| What to work on |
Below, locate the line that contains "Switch to the General tab". Repeat exactly from that line to the line that contains "Image resolution: width=1568", inclusive, leaving out the pictures.

(Items from a dataset)

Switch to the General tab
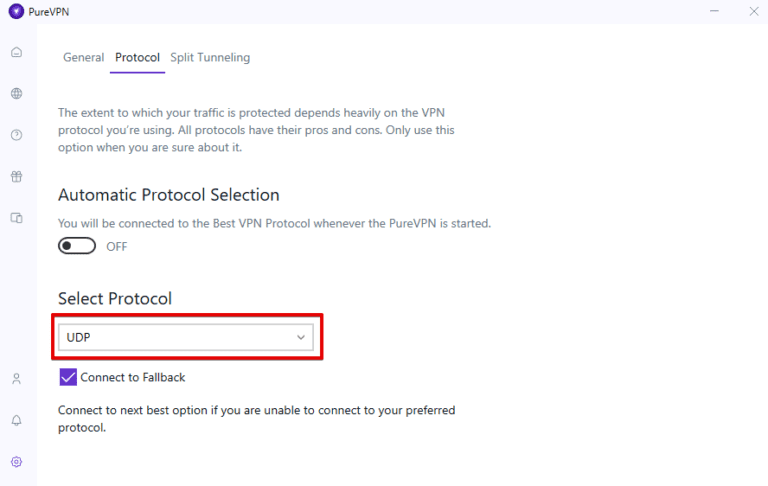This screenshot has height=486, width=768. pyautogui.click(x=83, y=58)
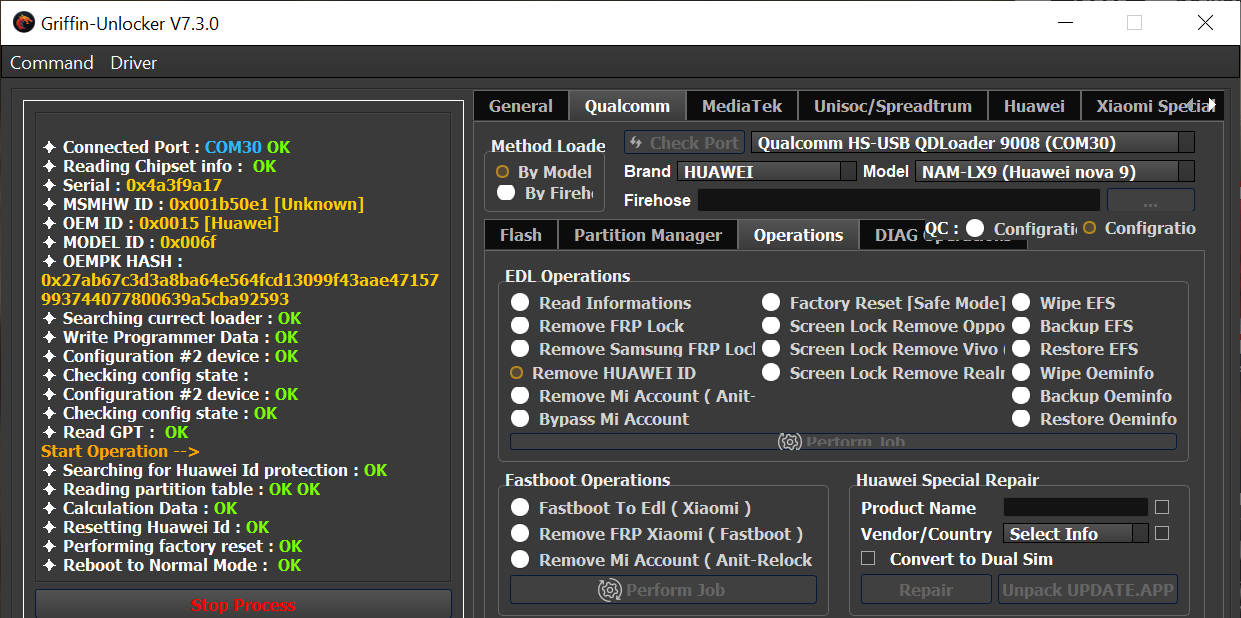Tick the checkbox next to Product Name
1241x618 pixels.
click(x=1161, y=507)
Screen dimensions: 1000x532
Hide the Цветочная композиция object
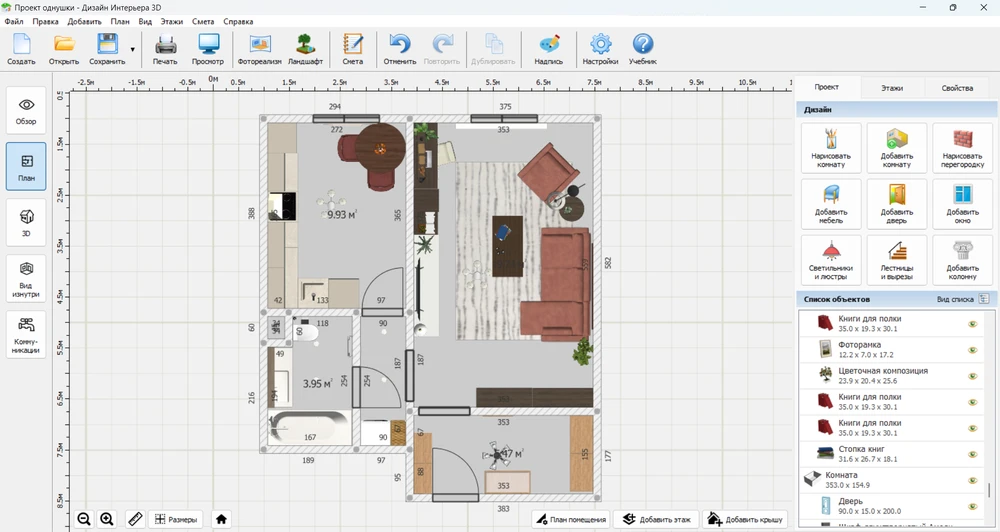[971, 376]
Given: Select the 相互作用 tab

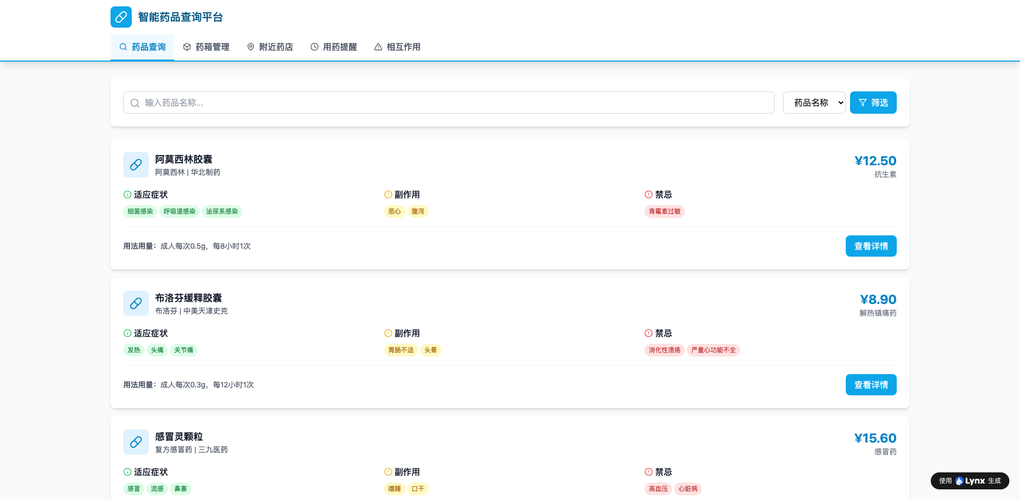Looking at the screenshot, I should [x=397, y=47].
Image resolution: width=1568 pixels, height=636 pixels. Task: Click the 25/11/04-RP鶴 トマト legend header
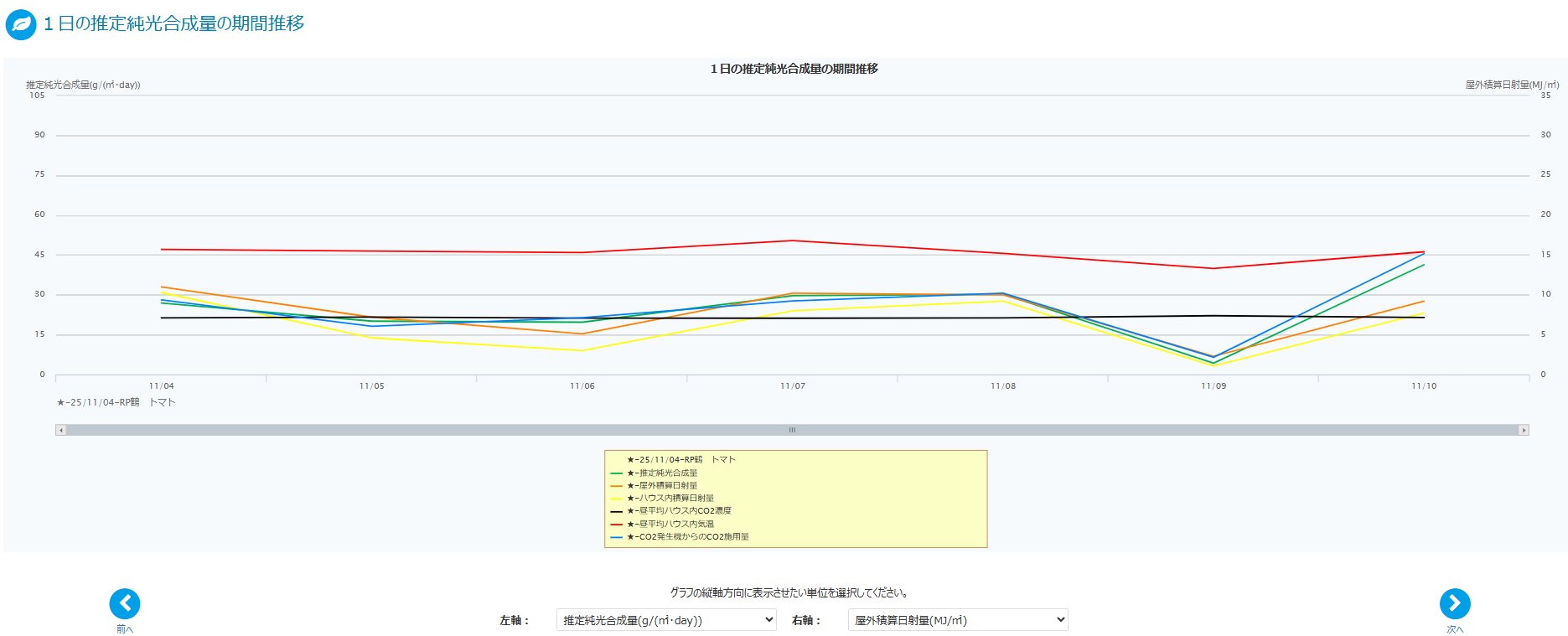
==
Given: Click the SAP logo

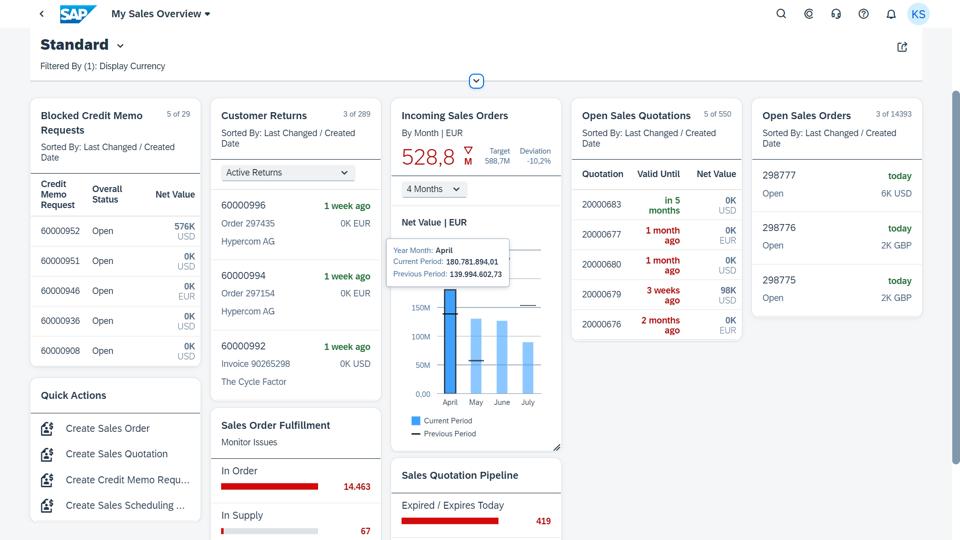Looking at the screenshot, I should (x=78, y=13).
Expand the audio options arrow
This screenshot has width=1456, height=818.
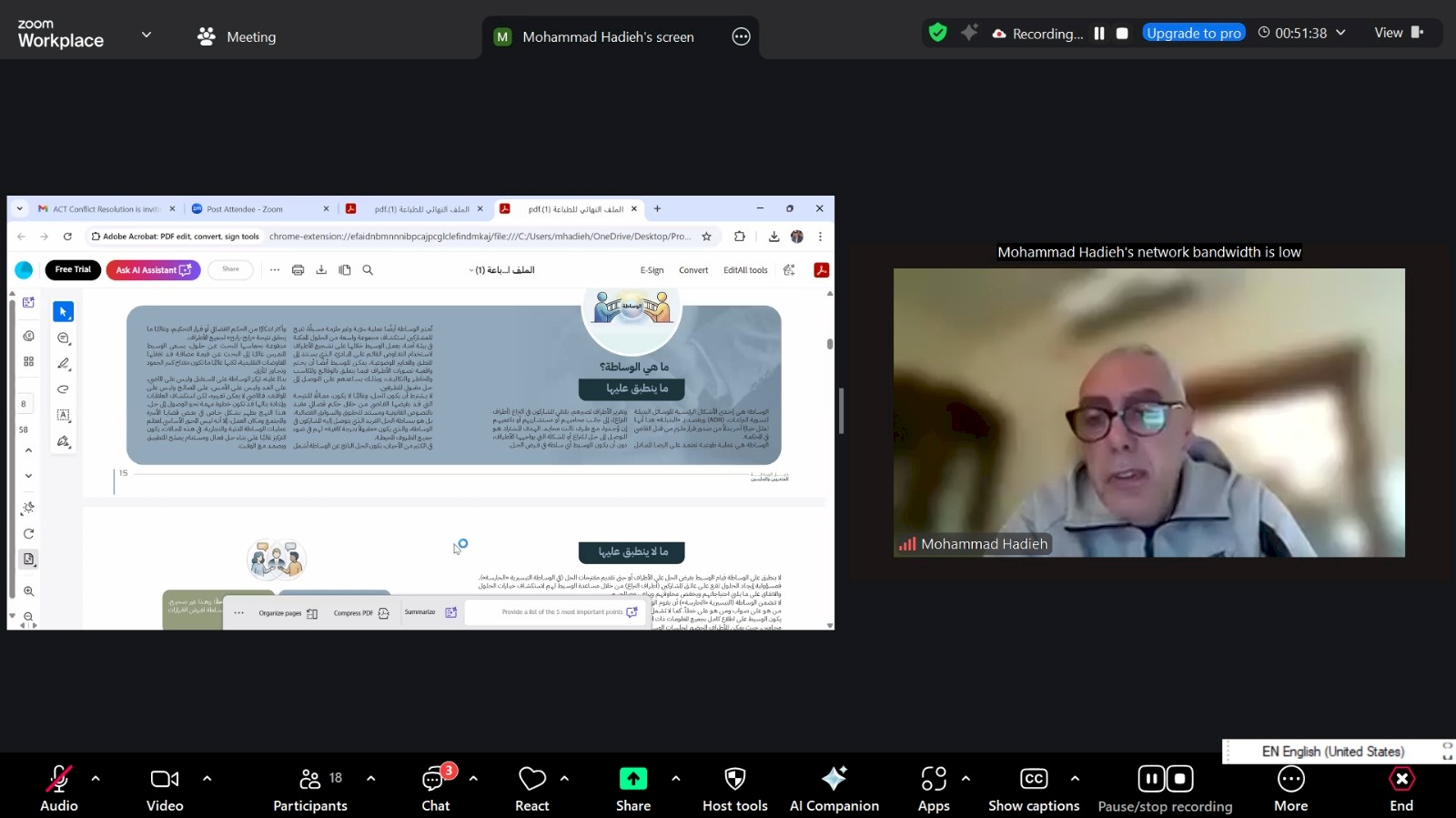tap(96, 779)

| Response below |
Switch to the General tab
This screenshot has height=486, width=768. pyautogui.click(x=83, y=58)
Tick the checkbox next to Product Name
1241x618 pixels.
click(x=1161, y=507)
Screen dimensions: 1000x532
Hide the Цветочная композиция object
[971, 376]
Given: Select the 相互作用 tab

Looking at the screenshot, I should [x=397, y=47].
Image resolution: width=1568 pixels, height=636 pixels. Task: Click the 25/11/04-RP鶴 トマト legend header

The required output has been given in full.